Your task =
The answer must consist of every line from the entries below that contains the word "under".

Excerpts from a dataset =
==================================================

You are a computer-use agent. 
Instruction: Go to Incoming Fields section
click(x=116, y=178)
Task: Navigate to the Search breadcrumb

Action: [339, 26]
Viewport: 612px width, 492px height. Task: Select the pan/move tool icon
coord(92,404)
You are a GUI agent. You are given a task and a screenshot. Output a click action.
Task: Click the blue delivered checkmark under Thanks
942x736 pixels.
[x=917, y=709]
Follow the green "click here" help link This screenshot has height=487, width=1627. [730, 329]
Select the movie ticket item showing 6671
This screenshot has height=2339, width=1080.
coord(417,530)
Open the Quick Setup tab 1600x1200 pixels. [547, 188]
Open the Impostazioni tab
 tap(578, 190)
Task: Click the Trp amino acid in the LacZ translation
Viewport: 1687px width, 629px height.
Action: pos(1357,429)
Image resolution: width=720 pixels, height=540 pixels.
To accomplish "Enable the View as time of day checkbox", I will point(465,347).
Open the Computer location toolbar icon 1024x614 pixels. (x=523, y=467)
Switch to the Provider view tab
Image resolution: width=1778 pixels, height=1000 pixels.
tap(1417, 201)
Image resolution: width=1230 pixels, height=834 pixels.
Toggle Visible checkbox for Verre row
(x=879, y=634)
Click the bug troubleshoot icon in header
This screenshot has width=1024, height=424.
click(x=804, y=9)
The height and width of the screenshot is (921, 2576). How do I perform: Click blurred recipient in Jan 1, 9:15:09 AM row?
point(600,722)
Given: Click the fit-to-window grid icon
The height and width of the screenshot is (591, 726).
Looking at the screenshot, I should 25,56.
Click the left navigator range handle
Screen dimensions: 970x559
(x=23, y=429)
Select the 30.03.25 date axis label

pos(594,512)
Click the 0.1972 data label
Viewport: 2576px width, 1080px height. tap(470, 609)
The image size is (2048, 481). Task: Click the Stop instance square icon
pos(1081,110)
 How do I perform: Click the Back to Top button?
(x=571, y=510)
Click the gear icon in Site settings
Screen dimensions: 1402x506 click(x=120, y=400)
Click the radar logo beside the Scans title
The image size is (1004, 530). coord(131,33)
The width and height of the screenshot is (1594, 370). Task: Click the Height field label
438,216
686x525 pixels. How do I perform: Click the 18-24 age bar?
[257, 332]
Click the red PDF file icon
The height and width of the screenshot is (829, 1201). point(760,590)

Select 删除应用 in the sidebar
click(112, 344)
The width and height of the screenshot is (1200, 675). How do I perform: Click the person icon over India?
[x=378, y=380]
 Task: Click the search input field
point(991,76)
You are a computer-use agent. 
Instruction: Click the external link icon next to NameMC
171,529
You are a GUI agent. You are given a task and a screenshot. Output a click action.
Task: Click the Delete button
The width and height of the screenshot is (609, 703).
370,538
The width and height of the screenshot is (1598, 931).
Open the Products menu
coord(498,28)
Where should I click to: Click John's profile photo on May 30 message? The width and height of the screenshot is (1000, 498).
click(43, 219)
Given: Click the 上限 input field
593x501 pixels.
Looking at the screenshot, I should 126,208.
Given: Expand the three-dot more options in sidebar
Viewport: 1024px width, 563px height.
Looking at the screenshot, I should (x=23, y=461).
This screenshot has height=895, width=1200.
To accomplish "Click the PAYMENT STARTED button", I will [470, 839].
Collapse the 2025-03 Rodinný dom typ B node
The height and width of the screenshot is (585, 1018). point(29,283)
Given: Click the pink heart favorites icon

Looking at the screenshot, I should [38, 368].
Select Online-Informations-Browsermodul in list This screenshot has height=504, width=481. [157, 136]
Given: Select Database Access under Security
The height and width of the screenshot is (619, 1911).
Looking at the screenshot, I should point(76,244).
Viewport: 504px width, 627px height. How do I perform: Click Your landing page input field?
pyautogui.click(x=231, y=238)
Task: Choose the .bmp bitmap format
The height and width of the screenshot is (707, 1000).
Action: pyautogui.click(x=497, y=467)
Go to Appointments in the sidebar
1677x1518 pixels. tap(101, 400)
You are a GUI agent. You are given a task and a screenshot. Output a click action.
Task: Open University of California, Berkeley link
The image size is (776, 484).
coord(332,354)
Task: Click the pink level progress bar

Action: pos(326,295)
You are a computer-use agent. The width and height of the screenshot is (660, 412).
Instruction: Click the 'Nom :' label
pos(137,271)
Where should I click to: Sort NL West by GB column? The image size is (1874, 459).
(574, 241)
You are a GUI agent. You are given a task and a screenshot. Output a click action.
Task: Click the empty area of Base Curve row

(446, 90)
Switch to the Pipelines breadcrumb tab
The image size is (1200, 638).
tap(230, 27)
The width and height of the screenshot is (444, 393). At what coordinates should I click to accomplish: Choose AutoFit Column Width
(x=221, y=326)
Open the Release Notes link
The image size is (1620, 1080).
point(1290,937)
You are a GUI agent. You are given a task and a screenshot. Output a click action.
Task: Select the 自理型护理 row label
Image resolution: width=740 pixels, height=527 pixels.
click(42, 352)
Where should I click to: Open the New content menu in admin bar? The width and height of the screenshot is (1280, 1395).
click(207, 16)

==================================================

Result of this exercise =
Task: Click the blue delivered checkmark under Thanks
Given: Select Database Access under Security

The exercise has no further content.